In a major milestone, a powerful organization of mental health researchers has said it will not be using the new, fifth edition of the Diagnostical and Statistical Manual of Mental Disorders (DSM-V), a handbook that has virtually defined the field of psychiatry in the United States for decades. Here's what this means.
The National Institute on Mental Health (NIMH) has said it no longer wants to rely on the definitions of mental illness put forth in the DSM for a variety of reasons. First, neuroscience is slowly rendering psychiatric definitions of mental illnesses obsolete. According to Time's Maia Szalavitz:
Dr. Thomas Insel, the director of the National Institute on Mental Health, said in a blog post last week that “NIMH will be re-orienting its research away from DSM categories.”
The change will not immediately affect patients. But in the long run, it could completely redefine mental health conditions and developmental disorders. All of the current categories — from autism to schizophrenia — could be replaced by genetic, biochemical or brain-network labeled classifications. Psychiatrists, who are already reeling from the conflict-filled birth of the fifth edition of the Diagnostical and Statistical Manual of Mental Disorders, are feeling whipsawed.
Insel, for his part, is lobbying for a more comprehensive approach. For scientific purposes, he argues, the DSM may have outlived its usefulness.
Unlike our definitions of ischemic heart disease, lymphoma, or AIDS, the DSM diagnoses are based on a consensus about clusters of clinical symptoms, not any objective laboratory measure. In the rest of medicine, this would be equivalent to creating diagnostic systems based on the nature of chest pain… Imagine deciding that EKGs were not useful because many patients with chest pain did not have EKG changes. That is what we have been doing for decades when we reject a biomarker because it does not detect a DSM category. We need to begin collecting the genetic, imaging, physiologic, and cognitive data to see how all the data – not just the symptoms – cluster and how these clusters relate to treatment response…Patients with mental disorders deserve better.

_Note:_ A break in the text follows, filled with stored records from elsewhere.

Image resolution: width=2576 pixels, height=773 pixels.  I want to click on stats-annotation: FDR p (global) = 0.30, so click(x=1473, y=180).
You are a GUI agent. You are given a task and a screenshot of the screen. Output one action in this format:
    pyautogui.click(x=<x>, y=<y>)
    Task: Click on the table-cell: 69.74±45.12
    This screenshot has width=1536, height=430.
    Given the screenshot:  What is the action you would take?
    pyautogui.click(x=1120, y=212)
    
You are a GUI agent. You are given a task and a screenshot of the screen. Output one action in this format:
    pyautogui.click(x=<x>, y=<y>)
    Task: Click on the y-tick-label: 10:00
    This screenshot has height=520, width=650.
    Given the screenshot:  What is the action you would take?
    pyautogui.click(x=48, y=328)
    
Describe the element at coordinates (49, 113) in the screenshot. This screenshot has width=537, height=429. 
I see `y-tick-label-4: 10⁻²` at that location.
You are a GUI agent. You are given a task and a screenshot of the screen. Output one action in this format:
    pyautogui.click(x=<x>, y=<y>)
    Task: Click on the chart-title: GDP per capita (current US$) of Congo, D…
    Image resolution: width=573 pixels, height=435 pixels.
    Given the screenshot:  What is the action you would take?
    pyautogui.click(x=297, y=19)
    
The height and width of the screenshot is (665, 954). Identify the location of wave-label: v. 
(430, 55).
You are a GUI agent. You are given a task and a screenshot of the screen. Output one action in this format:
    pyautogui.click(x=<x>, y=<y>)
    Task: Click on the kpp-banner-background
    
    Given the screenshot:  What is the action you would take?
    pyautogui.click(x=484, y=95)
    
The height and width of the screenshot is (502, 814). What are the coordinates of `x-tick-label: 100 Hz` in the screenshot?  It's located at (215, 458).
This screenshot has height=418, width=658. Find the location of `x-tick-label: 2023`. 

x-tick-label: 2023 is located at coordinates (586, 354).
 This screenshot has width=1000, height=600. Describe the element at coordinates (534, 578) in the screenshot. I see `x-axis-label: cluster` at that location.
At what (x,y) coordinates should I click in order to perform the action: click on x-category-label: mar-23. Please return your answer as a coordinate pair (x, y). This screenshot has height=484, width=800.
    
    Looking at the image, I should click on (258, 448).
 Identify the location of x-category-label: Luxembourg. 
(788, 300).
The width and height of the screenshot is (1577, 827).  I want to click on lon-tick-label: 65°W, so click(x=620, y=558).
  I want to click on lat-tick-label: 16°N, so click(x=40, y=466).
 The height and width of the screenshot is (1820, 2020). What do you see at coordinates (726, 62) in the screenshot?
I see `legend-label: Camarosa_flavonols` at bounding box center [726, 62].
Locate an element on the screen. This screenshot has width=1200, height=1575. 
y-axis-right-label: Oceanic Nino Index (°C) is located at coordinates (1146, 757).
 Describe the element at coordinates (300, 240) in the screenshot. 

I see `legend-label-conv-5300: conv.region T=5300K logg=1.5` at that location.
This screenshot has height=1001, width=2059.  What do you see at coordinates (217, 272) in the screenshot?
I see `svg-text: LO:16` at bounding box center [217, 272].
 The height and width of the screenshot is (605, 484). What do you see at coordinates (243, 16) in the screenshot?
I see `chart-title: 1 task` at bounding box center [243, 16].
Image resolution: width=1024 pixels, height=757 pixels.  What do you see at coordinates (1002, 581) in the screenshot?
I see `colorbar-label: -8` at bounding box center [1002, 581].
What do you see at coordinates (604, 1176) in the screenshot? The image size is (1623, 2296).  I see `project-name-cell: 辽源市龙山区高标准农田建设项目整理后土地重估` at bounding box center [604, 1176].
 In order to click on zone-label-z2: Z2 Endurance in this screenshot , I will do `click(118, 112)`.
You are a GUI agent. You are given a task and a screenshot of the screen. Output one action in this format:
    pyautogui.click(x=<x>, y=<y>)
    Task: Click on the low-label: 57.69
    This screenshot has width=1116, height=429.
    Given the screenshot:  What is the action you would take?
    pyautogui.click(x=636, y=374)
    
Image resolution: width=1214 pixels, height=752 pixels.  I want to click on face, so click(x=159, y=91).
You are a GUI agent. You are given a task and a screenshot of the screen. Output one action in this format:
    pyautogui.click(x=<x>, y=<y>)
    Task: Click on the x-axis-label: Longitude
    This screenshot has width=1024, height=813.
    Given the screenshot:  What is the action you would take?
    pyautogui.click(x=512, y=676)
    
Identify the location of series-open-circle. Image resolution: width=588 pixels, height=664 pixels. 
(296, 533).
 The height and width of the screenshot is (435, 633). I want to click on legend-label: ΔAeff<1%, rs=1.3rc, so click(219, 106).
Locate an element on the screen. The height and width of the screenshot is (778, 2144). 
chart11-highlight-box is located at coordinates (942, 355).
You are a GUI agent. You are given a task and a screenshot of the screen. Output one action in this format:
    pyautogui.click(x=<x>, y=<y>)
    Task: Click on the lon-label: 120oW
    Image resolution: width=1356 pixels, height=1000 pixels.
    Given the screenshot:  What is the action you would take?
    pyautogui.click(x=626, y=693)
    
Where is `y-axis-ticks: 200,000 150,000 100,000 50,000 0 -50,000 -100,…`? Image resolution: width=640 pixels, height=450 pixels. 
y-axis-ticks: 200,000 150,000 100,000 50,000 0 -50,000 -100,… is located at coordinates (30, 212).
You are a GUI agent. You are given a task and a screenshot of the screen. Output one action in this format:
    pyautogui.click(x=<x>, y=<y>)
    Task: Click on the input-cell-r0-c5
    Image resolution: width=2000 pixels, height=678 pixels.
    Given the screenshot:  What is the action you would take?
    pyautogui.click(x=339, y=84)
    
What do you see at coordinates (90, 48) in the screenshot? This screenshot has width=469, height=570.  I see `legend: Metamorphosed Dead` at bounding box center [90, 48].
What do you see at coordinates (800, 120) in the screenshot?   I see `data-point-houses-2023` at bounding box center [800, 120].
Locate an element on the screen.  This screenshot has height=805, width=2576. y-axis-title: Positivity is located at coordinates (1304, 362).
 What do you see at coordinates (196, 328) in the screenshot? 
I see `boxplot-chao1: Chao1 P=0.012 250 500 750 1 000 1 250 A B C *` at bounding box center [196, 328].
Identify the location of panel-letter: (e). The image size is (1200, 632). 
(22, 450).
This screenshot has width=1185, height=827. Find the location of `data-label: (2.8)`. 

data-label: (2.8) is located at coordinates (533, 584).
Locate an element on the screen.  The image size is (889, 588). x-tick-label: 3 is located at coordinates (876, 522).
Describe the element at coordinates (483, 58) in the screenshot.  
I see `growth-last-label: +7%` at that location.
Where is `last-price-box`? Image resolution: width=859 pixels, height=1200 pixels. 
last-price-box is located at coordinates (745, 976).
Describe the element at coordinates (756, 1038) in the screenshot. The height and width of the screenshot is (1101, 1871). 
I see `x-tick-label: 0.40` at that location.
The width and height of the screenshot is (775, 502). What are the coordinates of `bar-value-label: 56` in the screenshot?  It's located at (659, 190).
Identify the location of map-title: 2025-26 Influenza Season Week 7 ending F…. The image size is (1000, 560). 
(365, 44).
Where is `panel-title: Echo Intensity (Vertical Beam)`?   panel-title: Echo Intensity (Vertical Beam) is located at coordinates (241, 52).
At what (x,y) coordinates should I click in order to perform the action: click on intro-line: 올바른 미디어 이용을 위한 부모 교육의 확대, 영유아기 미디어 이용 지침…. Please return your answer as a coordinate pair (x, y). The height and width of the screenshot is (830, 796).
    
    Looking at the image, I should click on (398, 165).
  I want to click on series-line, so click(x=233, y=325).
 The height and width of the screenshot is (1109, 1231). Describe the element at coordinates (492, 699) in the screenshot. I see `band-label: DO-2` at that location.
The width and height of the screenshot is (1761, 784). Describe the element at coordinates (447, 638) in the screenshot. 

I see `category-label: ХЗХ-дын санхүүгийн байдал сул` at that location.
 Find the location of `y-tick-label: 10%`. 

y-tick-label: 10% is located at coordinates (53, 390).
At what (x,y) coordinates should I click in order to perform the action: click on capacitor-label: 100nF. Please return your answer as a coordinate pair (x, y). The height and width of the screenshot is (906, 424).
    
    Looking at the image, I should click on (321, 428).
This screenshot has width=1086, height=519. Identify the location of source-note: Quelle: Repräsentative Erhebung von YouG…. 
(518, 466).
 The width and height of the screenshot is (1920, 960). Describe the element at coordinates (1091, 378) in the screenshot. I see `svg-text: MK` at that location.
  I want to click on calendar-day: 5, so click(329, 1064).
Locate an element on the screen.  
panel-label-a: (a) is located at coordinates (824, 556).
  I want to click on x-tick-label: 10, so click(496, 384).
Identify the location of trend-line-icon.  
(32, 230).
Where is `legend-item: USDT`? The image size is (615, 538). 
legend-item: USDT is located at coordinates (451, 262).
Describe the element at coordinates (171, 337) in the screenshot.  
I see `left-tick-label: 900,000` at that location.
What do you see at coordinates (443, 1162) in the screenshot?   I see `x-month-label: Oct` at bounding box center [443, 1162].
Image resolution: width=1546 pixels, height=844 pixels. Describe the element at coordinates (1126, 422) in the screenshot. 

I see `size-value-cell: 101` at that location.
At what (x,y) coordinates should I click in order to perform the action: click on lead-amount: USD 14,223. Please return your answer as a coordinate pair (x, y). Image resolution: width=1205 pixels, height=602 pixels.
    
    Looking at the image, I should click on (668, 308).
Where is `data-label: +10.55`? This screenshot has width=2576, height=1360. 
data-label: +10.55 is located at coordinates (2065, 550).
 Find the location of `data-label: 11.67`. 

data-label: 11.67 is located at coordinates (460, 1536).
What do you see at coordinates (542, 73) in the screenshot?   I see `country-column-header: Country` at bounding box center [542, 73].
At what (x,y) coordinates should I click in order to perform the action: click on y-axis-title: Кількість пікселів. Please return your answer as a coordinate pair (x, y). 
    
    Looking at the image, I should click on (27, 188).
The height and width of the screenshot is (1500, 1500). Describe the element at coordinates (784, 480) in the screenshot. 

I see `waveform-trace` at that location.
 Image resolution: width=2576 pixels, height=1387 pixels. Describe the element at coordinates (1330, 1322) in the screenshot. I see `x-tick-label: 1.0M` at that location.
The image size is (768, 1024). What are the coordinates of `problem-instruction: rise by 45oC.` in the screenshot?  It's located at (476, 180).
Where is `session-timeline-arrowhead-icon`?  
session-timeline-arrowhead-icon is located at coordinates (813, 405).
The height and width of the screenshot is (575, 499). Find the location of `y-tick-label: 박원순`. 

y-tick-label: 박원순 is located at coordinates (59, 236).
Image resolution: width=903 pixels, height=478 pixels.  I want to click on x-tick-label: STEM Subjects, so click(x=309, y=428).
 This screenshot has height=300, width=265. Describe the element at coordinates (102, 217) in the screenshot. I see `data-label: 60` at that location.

Another big issue is that the DSM definitions of disorders are often used to justify prescriptions for drugs. Over three quarters of the editors for the new DSM have done work that was paid for by pharmaceutical companies. That raises some questions about the objectivity of their work, and whether they are tailoring diagnoses to suit drug companies.
Doctors have also raised questions about the way the new DSM defines disorders relating to sexuality. Outdated diagnoses like "nymphomania" have been brought back into the DSM under new names, which could result in Girl, Interrupted scenarios where young women are institutionalized simply because they have sex before marriage.